捕獲された動物は、絶対に天然痘の予防接種を接種すべきではありません。代わりに、サル痘に感染している動物をほかの動物から隔離し、すぐに検疫を実施すべきです。感染した動物と接触したかもしれないどんな動物も、隔離しサル痘の症状が出ないか、30日間観察すべきです。

ヒトへの感染リスクを減らす

サル痘のアウトブレイクの間、他の患者との濃厚接触は、サル痘ウイルスに感染する最も重大なリスク要因です。特異的治療法やワクチンがないため、ヒトへの感染を減らす唯一の方法は、リスク要因の知識を高めウイルスへの暴露を減らす方法を教育することです。

教育上の公衆衛生のメッセージは、以下の点に重点を置くべきです。

・ヒトからヒトへの伝播のリスクを減らす。サル痘ウイルス感染者との身体的な濃厚接触は、避けるべきです。患者の世話をする際は、手袋と防護服を着用すべきです。患者の世話をしたり、病人の見舞いのあとは、通常の手洗いを実施すべきです。

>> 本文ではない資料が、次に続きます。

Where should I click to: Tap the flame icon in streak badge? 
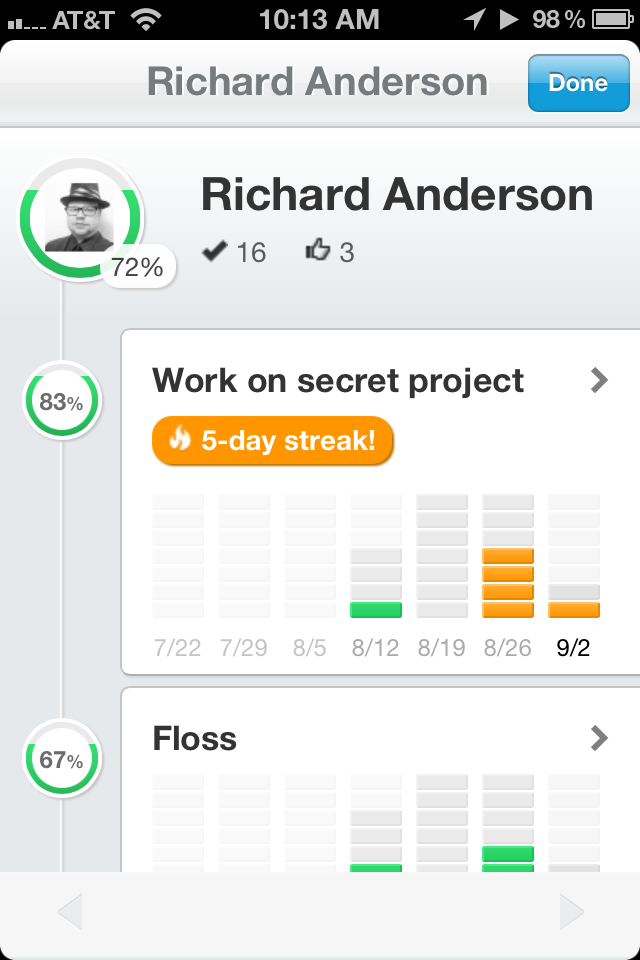(180, 438)
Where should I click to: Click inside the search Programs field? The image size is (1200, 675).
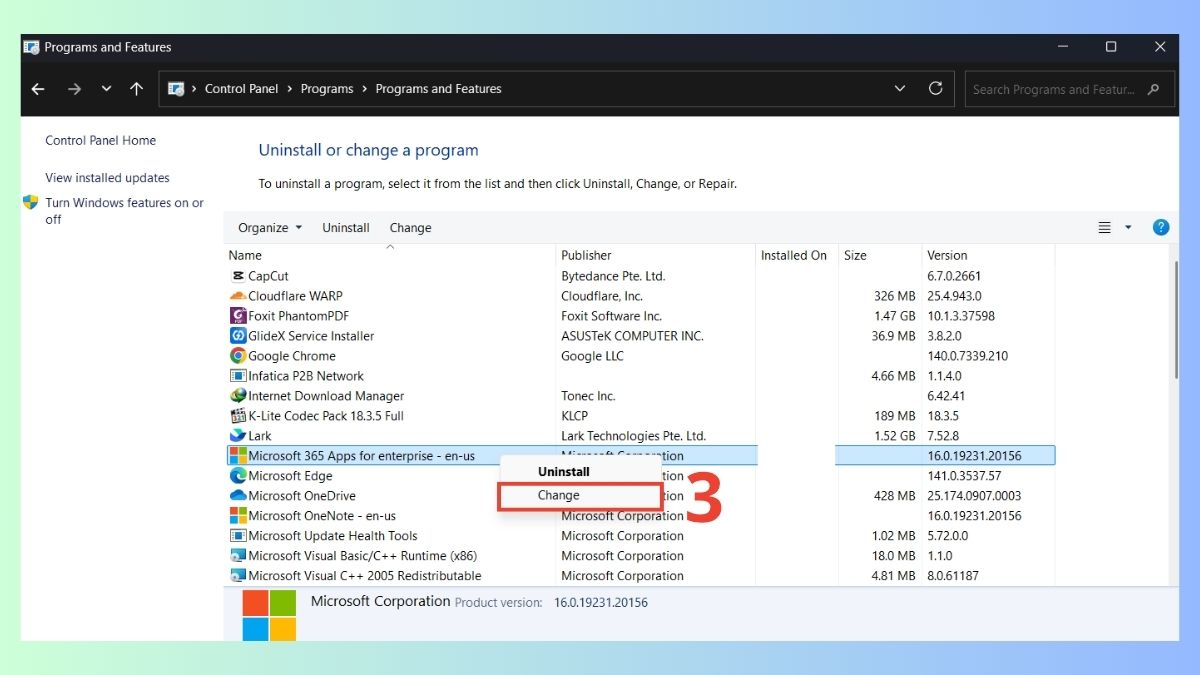point(1060,89)
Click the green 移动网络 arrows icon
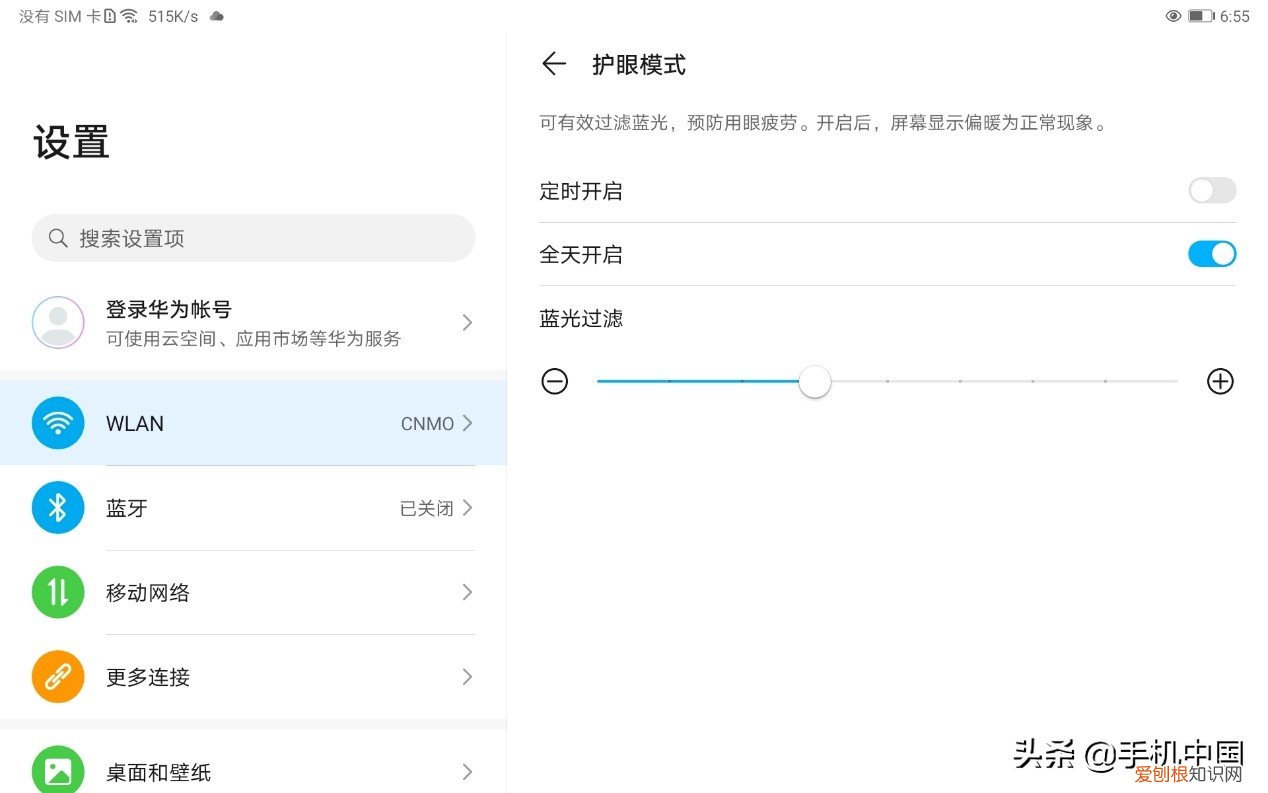This screenshot has height=793, width=1268. coord(58,592)
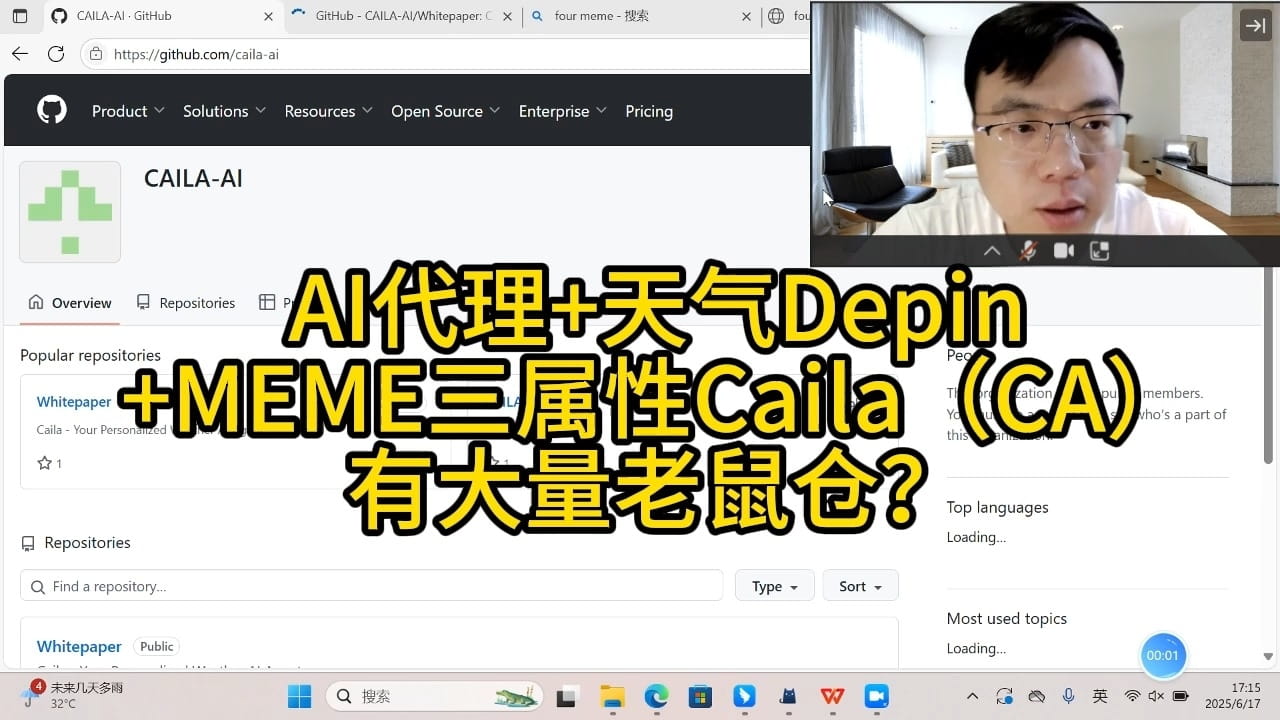The image size is (1280, 720).
Task: Click the GitHub logo in the navigation bar
Action: pyautogui.click(x=51, y=110)
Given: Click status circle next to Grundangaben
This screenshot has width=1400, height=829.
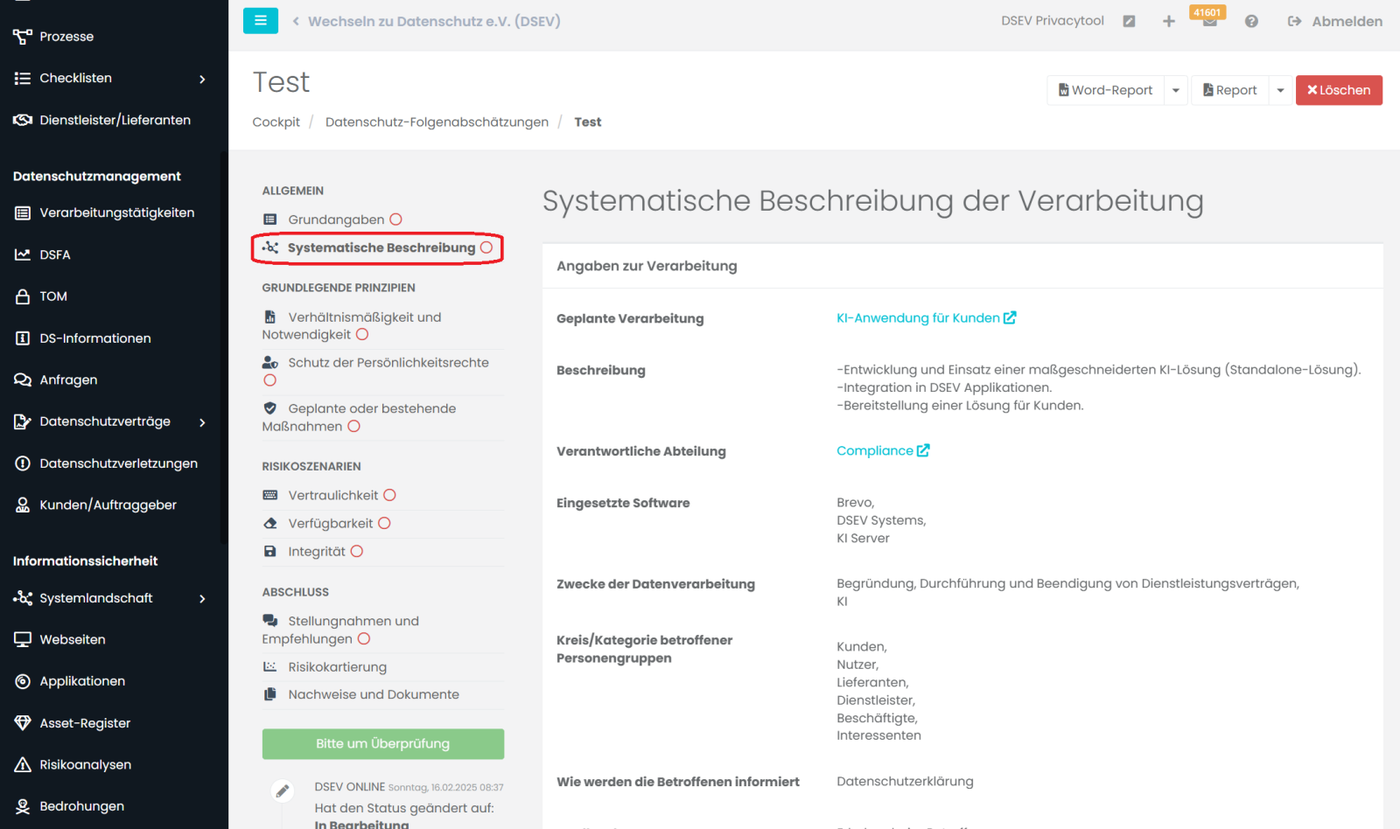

・動物からヒトへの伝播のリスクを減らす。流行地域で感染を防ぐ取り組みは、全ての動物製品(血液や肉など)は、食べる前に完全に調理されたものでなければならないことを強調すべきです。病気の動物や感染した組織を扱ったりと殺を行う際は手袋と適切な防護服を着用すべきです。

医療施設での感染制御

サル痘ウイルスに感染した疑いのある患者や感染した患者のケアをする医療従事者、あるいは患者の検体を取り扱う人々は、標準的な感染防御策をとるべきです。
医療従事者やサル痘の患者の治療や接触した人、あるいはその検体を扱う人々は、天然痘のワクチン接種について考慮すべきです。しかし、天然痘のワクチン接種は、免疫不全者に対しては行うべきではありません。
サル痘ウイルスの感染が疑われるヒトや動物からの検体は、適切な設備のある検査室内で訓練をうけたスタッフが取り扱うべきです。

WHOの各国の事務所は、影響のある国々のサーベイランスやアウトブレイク時の活動を援助します。